Teachers, doctors and rights activists sentenced, some to life in prison
On 23 September, 38 women and seven girls held a demonstration in a mall calling Bahrain's elections a sham process, since they were boycotted by the opposition. All were immediately detained and many were tortured, according to their lawyers, who saw bruises on their faces when they caught a glimpse of them being led from interrogation, report local Bahraini rights groups and Amnesty International. Lawyers and family members have been denied access to the women, say the rights organisations. While some were released, BCHR reported that 16 women and girls and four young men were to appear before a Criminal Court this week.
On 28 September, the appeals of 14 human rights activists, journalists and bloggers were quashed in a very brief military hearing, report BCHR, the Arabic Network for Human Rights Information (ANHRI), Writers in Prison Committee of PEN International (WiPC) and others. The sentences, ranging from two years to life, stem from February's mass, peaceful pro-democracy protests. Another seven had been sentenced in absentia and their cases were not appealed.
WiPC observed the court hearing of the 14 activists in partnership with IFEX and reports the military judge gave no reasons for his decision. After the hearing, monitors were able to briefly meet with the defendants, who were in strong spirits at the time and said they had been on hunger strike for several days to demand the release of the female mall demonstrators.
Since then, BCHR and the Bahrain Youth Society for Human Rights (BYSHR) have expressed deep concern about the failing health of the activists, including blogger Abduljalil Al-Singace, who is also the head of the human rights office of the Haq Movement for Liberty and Democracy.

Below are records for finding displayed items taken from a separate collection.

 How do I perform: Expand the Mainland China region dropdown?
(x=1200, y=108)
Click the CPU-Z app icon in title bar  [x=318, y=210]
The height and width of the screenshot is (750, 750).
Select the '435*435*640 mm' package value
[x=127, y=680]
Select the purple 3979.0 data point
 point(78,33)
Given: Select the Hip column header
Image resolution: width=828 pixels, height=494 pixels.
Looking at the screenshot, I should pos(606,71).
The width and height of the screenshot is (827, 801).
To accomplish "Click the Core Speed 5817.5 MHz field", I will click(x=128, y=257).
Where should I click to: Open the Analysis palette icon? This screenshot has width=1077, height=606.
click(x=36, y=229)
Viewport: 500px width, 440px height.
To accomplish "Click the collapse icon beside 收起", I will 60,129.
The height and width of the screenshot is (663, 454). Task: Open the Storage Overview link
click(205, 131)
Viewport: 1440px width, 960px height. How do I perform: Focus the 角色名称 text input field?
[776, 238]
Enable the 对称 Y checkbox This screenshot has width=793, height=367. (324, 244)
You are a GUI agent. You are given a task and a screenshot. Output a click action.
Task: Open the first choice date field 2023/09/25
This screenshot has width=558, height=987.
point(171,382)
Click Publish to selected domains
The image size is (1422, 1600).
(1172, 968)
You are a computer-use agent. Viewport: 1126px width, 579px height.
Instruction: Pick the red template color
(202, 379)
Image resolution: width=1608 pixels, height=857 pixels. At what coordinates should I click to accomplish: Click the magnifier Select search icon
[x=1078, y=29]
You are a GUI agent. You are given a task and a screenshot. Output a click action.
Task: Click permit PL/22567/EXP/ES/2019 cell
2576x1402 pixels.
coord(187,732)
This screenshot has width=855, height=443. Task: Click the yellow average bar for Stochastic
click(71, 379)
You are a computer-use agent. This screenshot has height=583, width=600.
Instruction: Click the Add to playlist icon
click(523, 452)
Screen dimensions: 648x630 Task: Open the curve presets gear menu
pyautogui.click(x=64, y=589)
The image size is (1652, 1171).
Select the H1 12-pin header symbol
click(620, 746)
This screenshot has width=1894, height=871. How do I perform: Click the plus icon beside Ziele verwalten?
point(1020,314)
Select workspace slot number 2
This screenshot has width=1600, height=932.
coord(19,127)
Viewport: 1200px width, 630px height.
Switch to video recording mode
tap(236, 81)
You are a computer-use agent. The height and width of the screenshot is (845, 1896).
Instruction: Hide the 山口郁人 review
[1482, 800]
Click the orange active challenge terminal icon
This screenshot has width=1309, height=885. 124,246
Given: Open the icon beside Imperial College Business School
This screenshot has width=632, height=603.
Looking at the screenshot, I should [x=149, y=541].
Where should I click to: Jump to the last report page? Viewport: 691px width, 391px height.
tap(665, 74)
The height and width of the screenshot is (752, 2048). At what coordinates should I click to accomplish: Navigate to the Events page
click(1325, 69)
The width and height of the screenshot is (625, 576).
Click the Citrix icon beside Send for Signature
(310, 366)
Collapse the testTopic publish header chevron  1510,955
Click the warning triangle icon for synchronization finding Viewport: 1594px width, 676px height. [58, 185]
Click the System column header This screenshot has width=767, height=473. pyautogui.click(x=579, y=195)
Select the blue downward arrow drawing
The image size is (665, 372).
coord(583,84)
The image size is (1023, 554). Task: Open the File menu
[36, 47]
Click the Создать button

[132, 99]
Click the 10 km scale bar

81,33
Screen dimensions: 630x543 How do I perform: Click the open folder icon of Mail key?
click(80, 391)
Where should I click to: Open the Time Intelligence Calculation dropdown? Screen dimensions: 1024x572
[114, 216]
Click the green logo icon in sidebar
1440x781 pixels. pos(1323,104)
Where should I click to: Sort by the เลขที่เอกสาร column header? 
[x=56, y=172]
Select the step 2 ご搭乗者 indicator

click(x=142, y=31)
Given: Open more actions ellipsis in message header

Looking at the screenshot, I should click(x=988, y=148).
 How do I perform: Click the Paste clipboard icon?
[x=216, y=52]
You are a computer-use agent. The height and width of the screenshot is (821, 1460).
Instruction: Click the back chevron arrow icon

He was sentenced to life in prison, along with rights activist Abdulhadi Al-Khawaja, former BCHR president, who suffered facial fractures during torture.
On 29 September, 20 health workers were given five to 15 years in prison for treating those wounded during February's demonstrations, report BCHR and ANHRI. The verdict was particularly shocking because the medics were sentenced after carrying out their jobs at Salmaniya Hospital, where the wounded were taken after soldiers opened fire on demonstrators in Pearl Square.
One of the medics sentenced is Dr. Fatima Haji, 33, who has a 3-year-old son. She was given five years and says she was repeatedly sexually assaulted and held in solitary confinement until she confessed to false crimes. Other health workers face 15-year sentences for condemning the government crackdown in international media interviews, reports AFP.
Today (5 October), on World Teacher's Day, BCHR also points out that several teachers have been detained and tortured in Bahrain and 150 teachers have been out of a job since March for going on strike in solidarity with the pro-democracy movement. In the last week of September, Mahdi Abu Deeb, president of Bahrain's Teacher's Society, was sentenced to 15 years, while vice-president Jaleela Al Salman was sentenced to three years, reports BCHR. Abu Deeb reportedly stopped eating on 11 September and later stopped taking his medication, and is in grave health, says BCHR.
Bahrain's by-elections were held to fill seats that were vacated when MPs quit because of the Bahraini and Saudi armies' killing of an estimated 30 demonstrators in February. Fourteen of the 18 MPs running had no competition, according to news reports.
This week, CPJ announced that one of those arrested in the wake of the protests, Mansoor al-Jamri, former editor of daily "Al-Wasat", has been awarded a 2011 International Press Freedom Award. CPJ commended "Al Wasat," which the government shut down in April, for its non-sectarian coverage at a time when authorities are attempting to paint the protests simply as a Shiite-vs-Sunni conflict. Al-Jamri, who remains free, was arrested for reporting "false news" and his trial is scheduled for mid-October, according to CNN.